◆ DATA IN THIS EXERCISE ◆

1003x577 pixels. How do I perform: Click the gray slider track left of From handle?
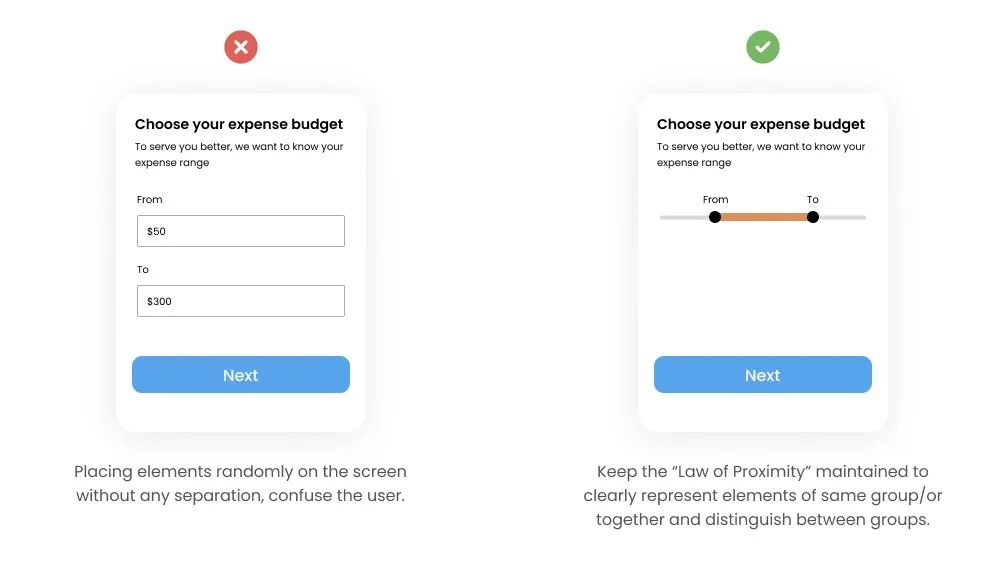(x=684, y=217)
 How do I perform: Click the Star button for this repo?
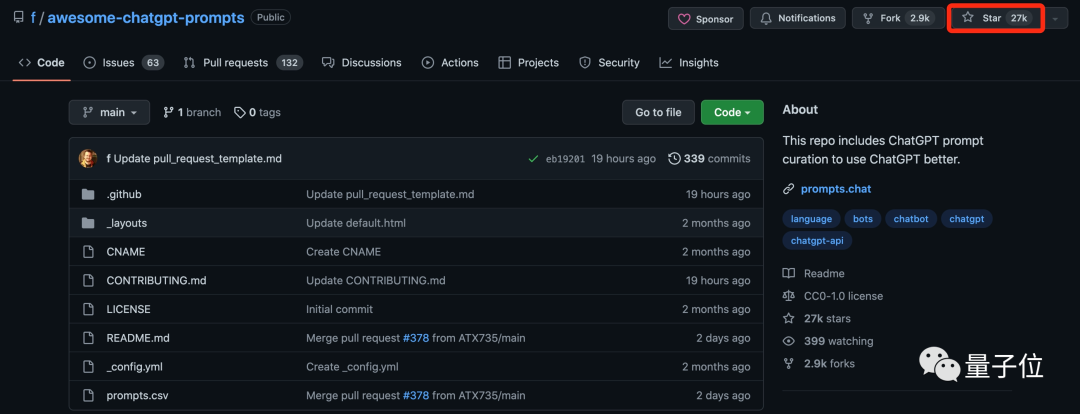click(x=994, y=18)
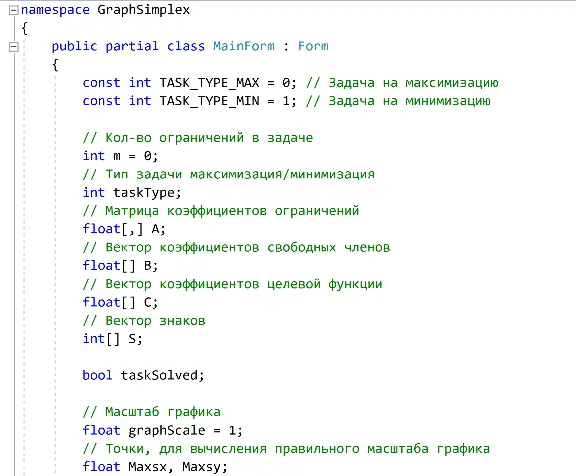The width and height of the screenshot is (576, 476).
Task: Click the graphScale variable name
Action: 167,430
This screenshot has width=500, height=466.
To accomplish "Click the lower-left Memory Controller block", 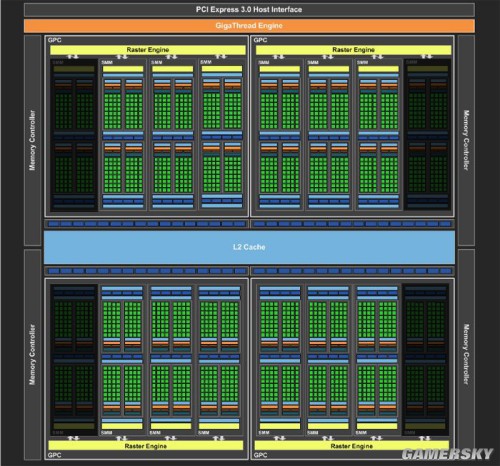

◆ TASK TO CARRY OUT ◆
Repeat the listing in full and exactly. Leave any pictures out.

◆ OUTPUT OF THE EXERCISE ◆
1003x577 pixels. How do I perform: Click the gray slider track left of From handle?
(x=684, y=217)
 How do I perform: Click the Star button for this repo?
click(x=994, y=18)
The width and height of the screenshot is (576, 476).
Task: Click the graphScale variable name
Action: 167,430
This screenshot has width=500, height=466.
To accomplish "Click the lower-left Memory Controller block", 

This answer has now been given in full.